We are early, focused, and shipping. Real customers, real revenue, an active fundraise with a committed lead. The next twelve months are about turning that into a defended category position.
About the role
Zyphe is hiring an AI Engineer specializing in ML infrastructure to build and scale the platform that powers all of our machine learning systems.
This is not a modeling seat. You will own the entire ML platform, from training orchestration to serving infrastructure, ensuring our AI capabilities are reliable, fast, and cost-efficient in production. You will work at the intersection of distributed systems, MLOps, and cloud-native infrastructure, building the foundation every AI engineer at Zyphe depends on.
Responsibilities
- Design and maintain scalable ML training pipelines with experiment tracking and reproducibility.
- Build and optimize model serving infrastructure for low-latency, high-availability inference.
- Develop feature stores and data pipelines that feed training and real-time prediction.
- Implement CI/CD for ML, automated testing, validation, and deployment of model artifacts.
- Build monitoring and alerting for model performance, data drift, and system health.
- Optimize compute costs across training and inference (GPU scheduling, spot instances).
- Manage Kubernetes-based ML workloads and container orchestration.
- Translate research prototypes from ML engineers into production-grade systems.
You may be a good fit if you
- Have strong experience building ML infrastructure and platform tooling in production.
- Have deep knowledge of Kubernetes, Docker, and cloud-native orchestration on AWS or GCP.
- Have hands-on experience with ML workflow tools such as Ray, Kubeflow, or MLflow.
- Have designed model serving systems (Triton, TorchServe, or custom gRPC services).
- Have a solid understanding of distributed training and GPU resource management.

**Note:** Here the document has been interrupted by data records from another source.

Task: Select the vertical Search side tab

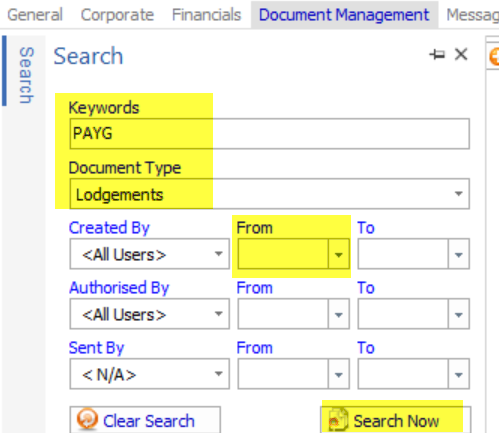Action: tap(26, 75)
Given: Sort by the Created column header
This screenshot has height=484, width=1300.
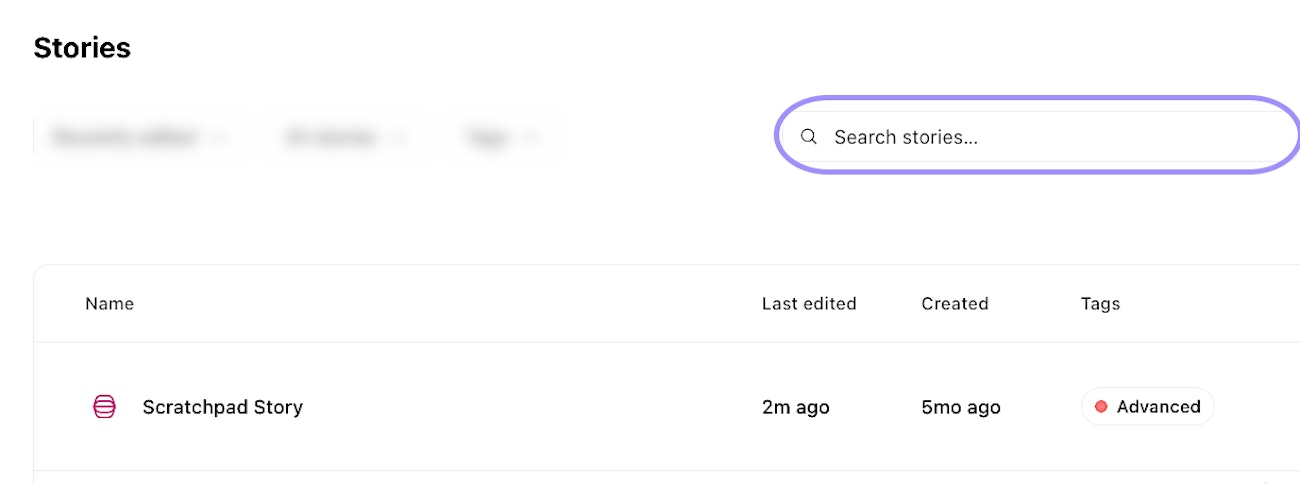Looking at the screenshot, I should tap(954, 304).
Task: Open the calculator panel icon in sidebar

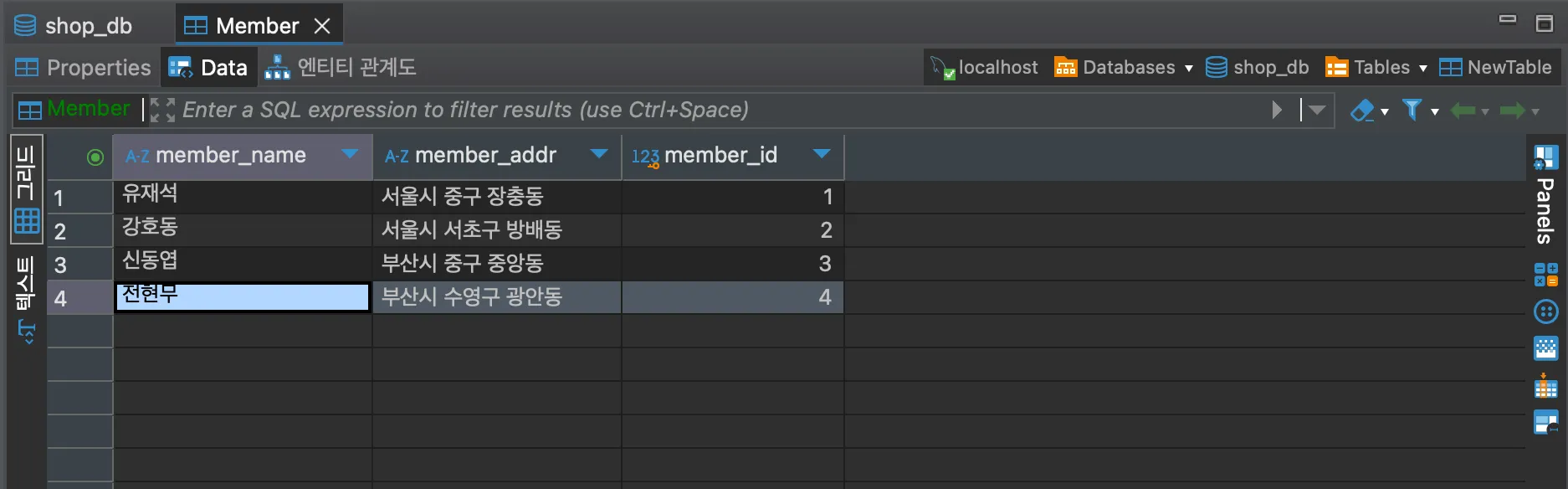Action: click(x=1545, y=275)
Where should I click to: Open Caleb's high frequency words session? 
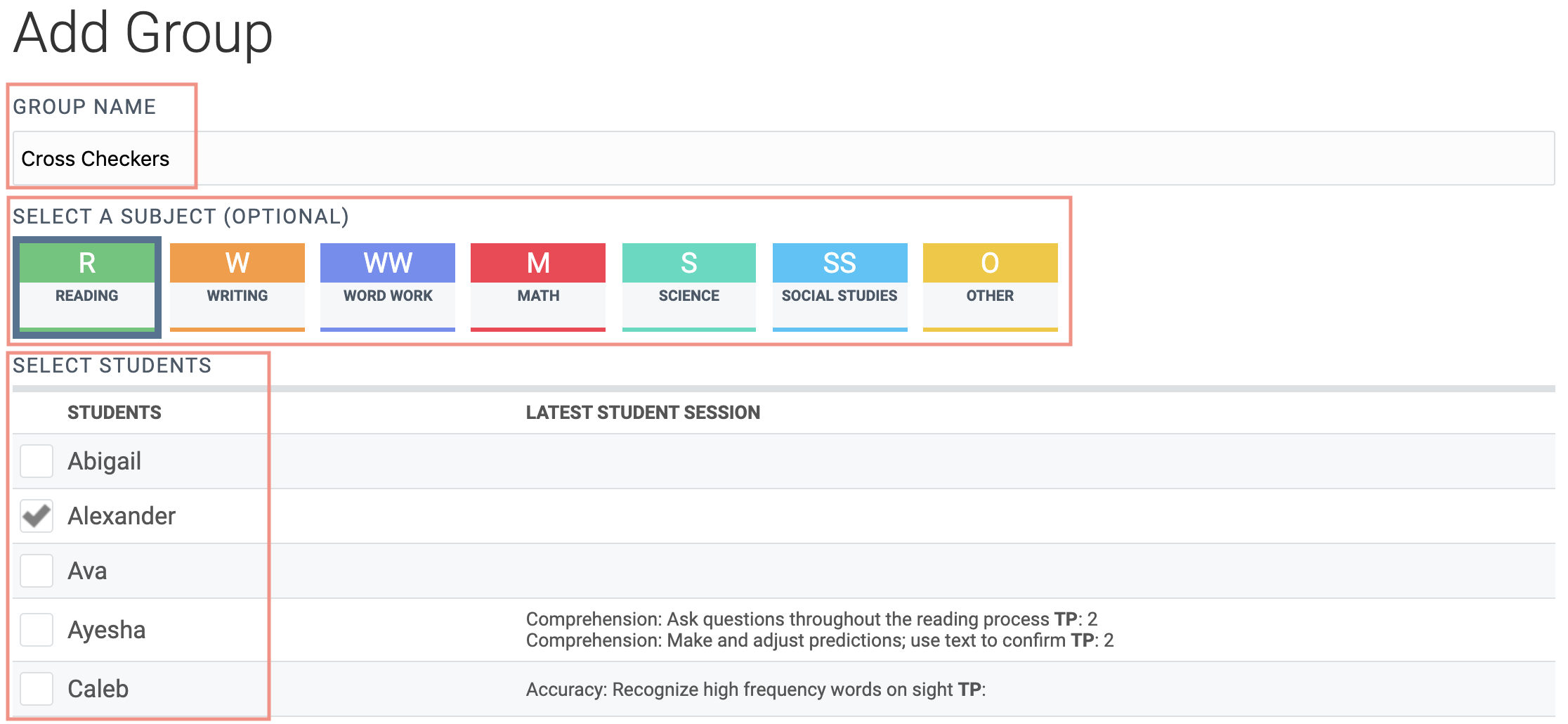[x=757, y=690]
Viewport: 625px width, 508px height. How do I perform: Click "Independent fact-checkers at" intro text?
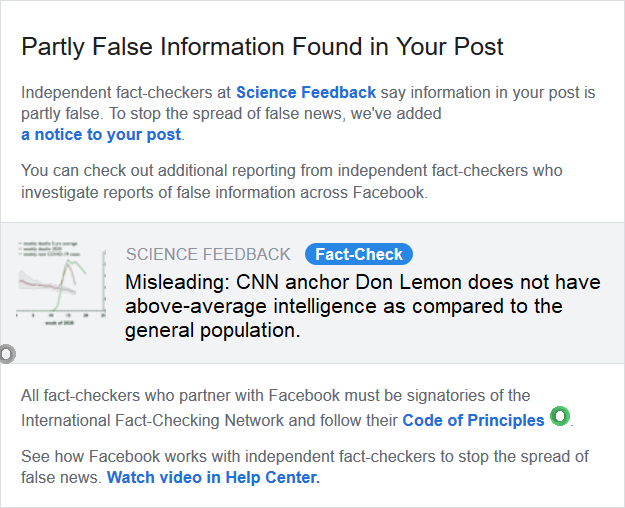click(x=126, y=93)
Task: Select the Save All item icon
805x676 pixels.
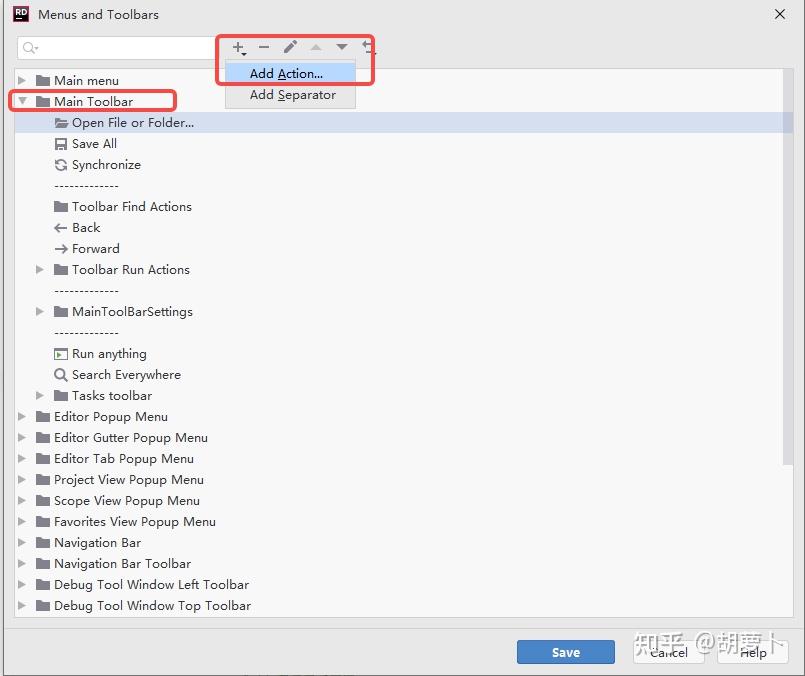Action: (60, 143)
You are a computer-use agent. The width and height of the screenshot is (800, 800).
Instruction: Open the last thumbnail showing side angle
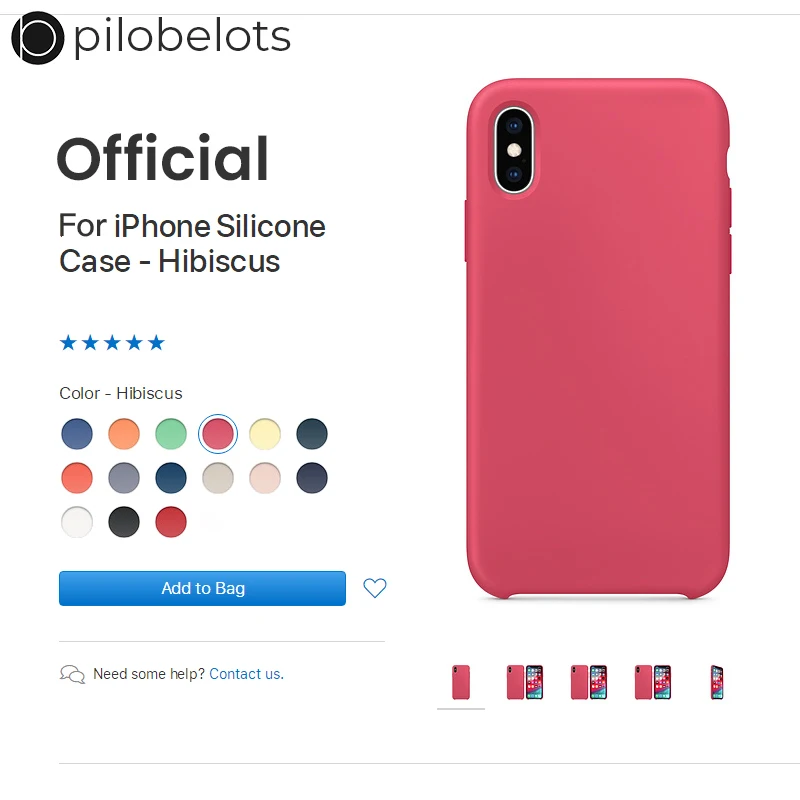tap(717, 682)
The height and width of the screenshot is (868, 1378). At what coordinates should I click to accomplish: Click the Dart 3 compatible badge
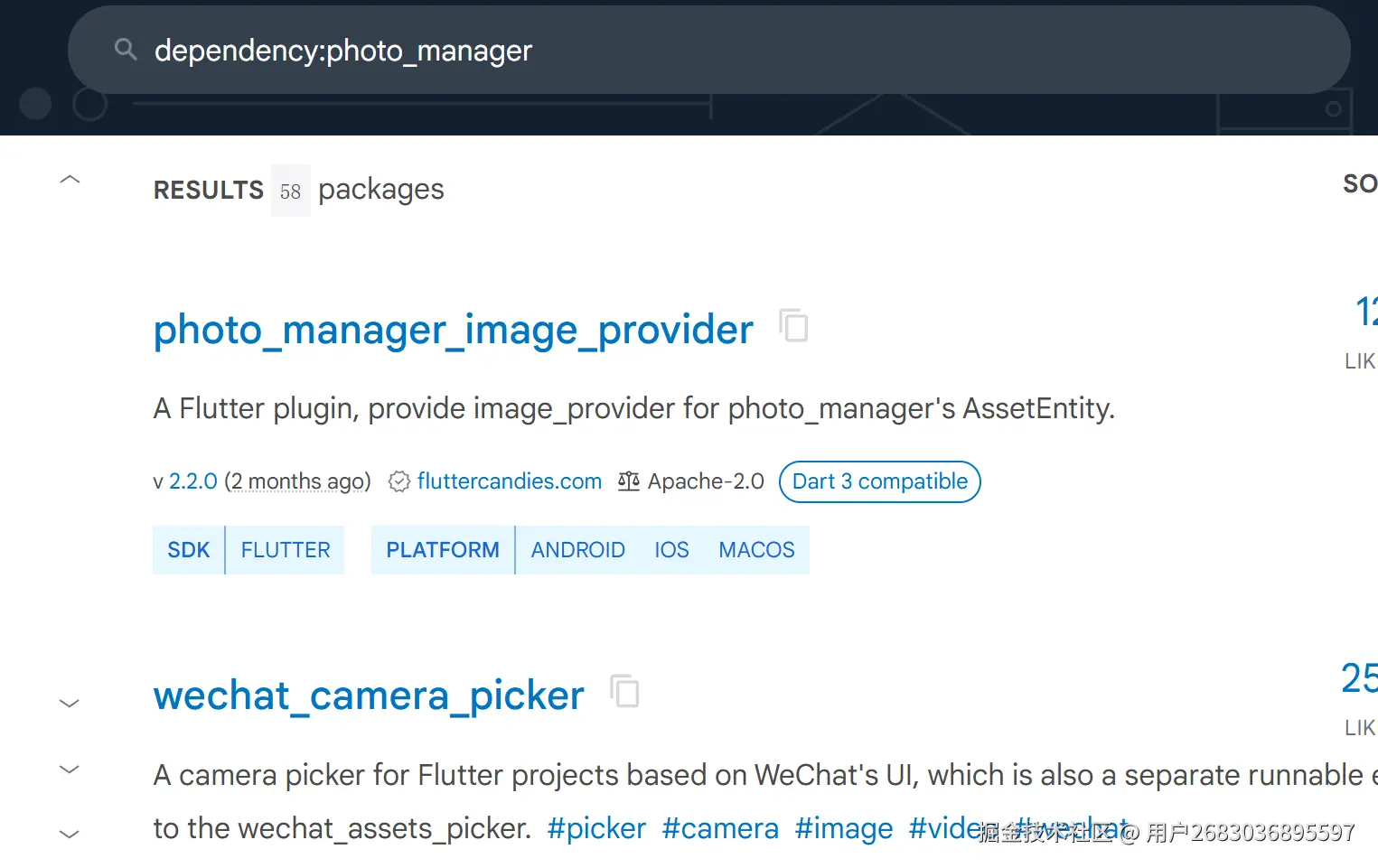pos(880,481)
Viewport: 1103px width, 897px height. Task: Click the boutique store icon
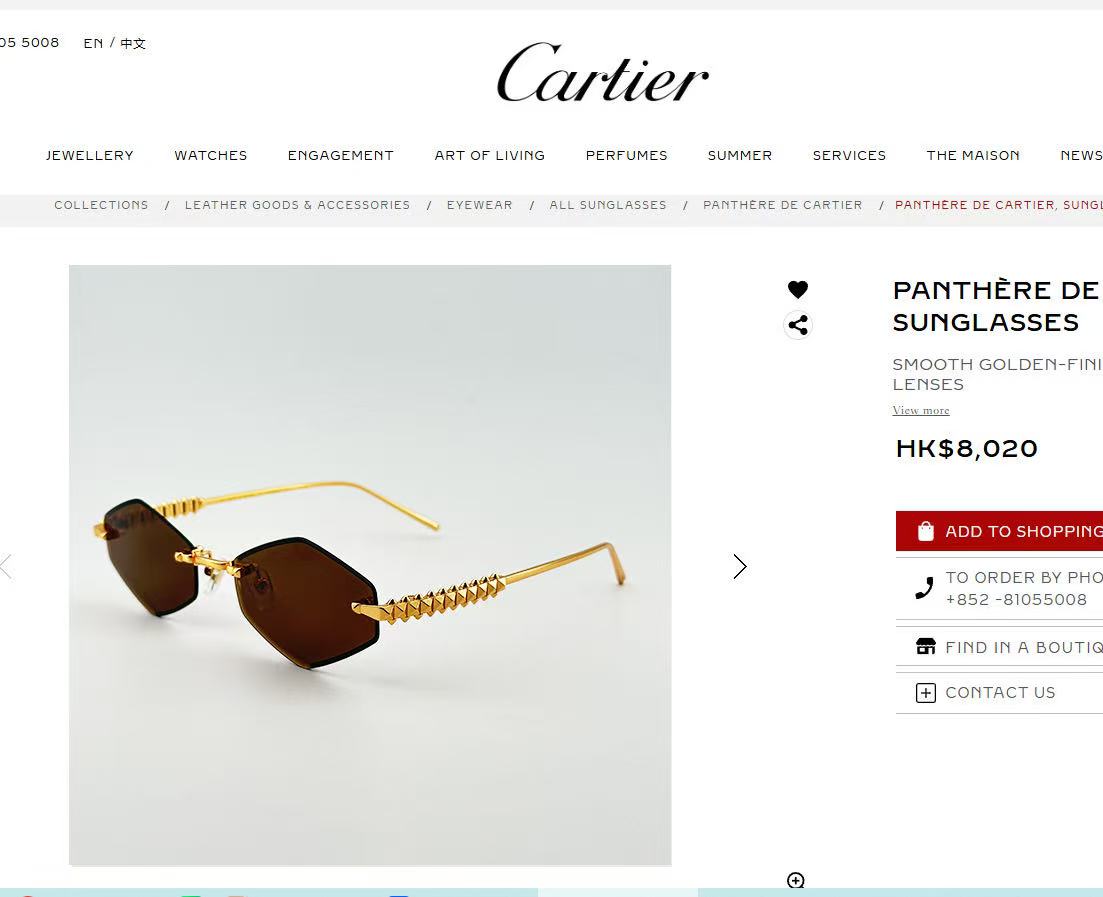click(926, 646)
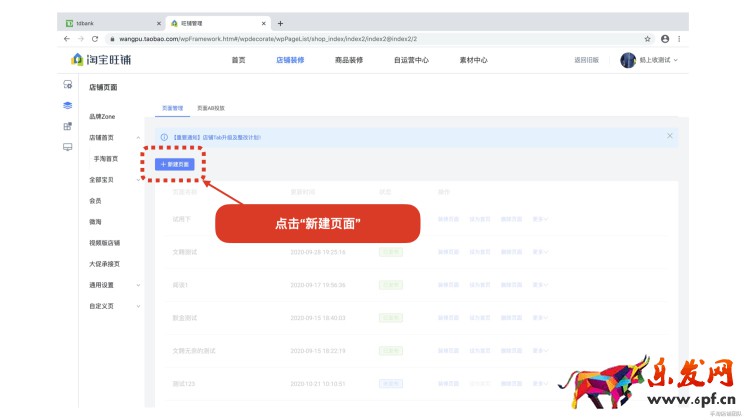Click the 新建页面 button
746x420 pixels.
tap(175, 164)
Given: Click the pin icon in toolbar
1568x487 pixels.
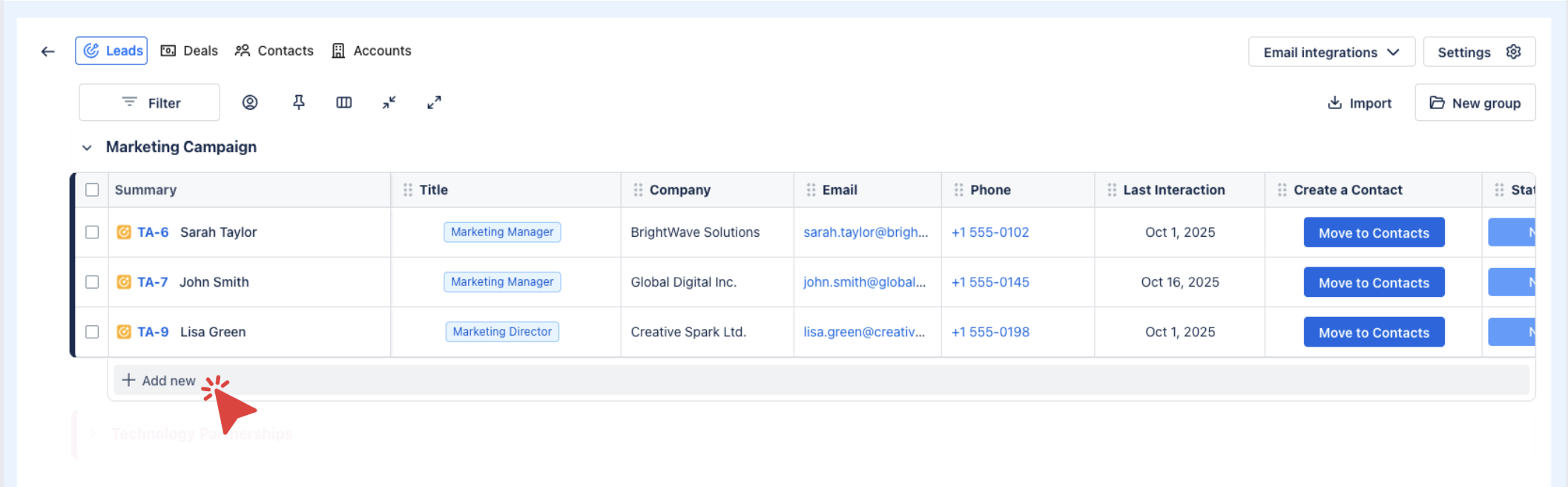Looking at the screenshot, I should coord(299,102).
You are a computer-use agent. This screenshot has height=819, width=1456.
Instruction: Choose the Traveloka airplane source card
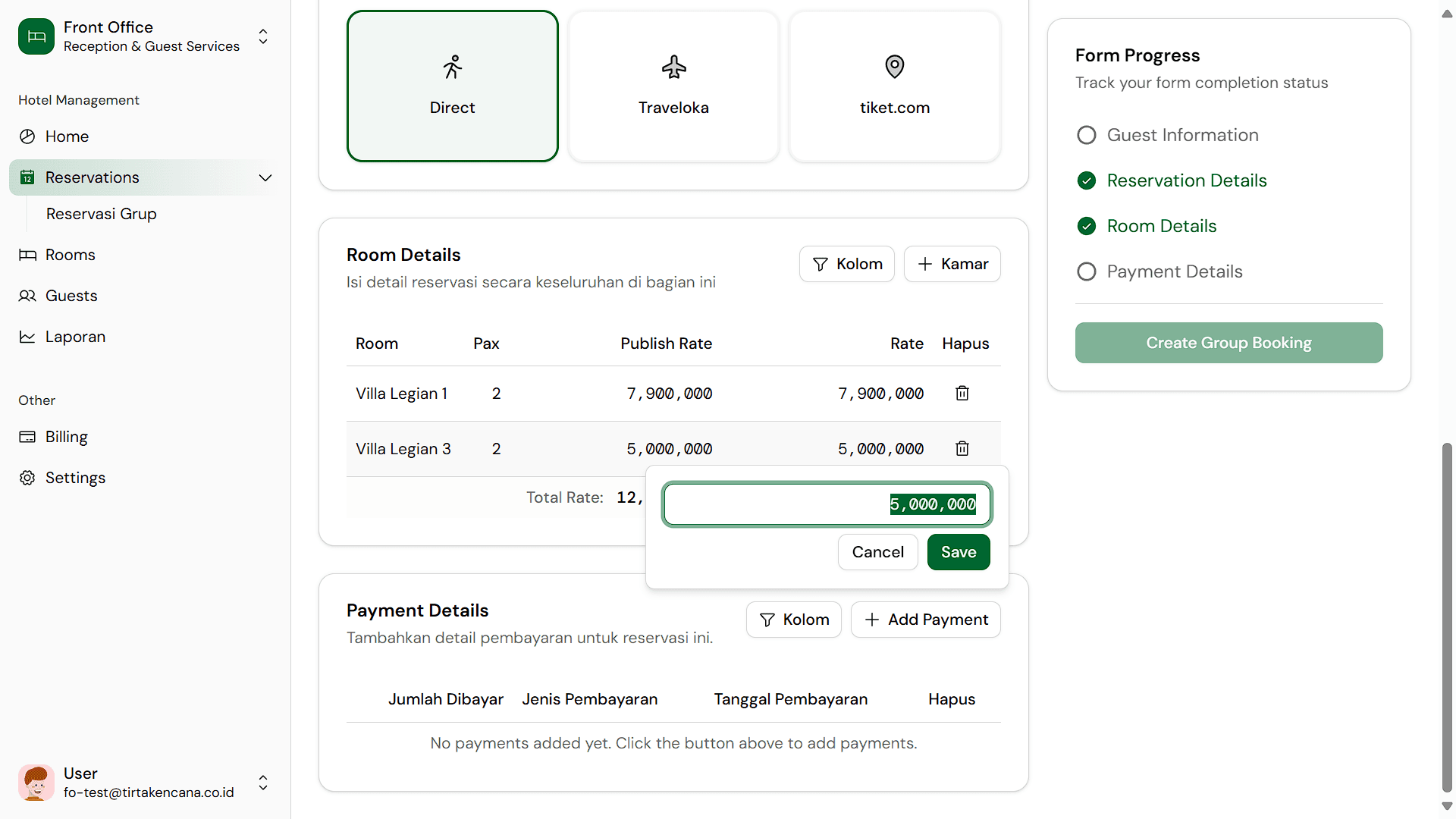[x=673, y=86]
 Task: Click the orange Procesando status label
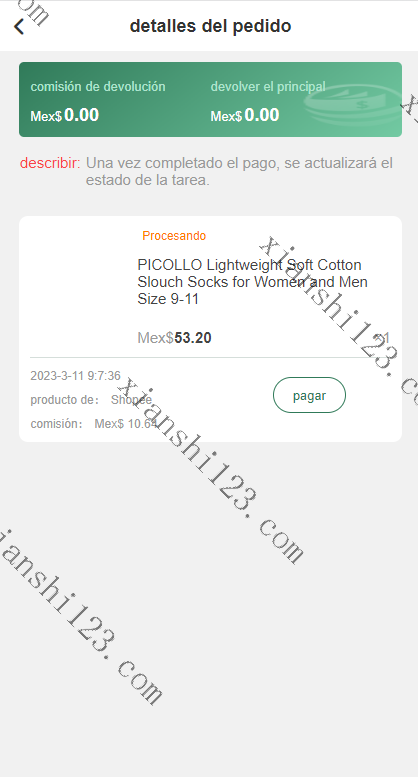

- Have strong software engineering fundamentals (Python, Go, or Rust; CI/CD; infrastructure-as-code).
- Are familiar with feature stores, data versioning, and experiment tracking.
Strong candidates may also have experience with
- Cost optimization for GPU workloads.
- Privacy-preserving ML and confidential computing (Nitro Enclaves, SGX, or similar).
- Scaling ML platforms in regulated environments.
- Open-source contributions to ML platform tooling.
Annual salary
Competitive, commensurate with experience. Equity included.
Logistics
Location: Remote. Hybrid policy: Fully remote, with periodic on-sites for offsites and key meetings. Visa sponsorship: Not available at this time.
Education
We require at least a Bachelor's degree in a related field, or equivalent professional experience.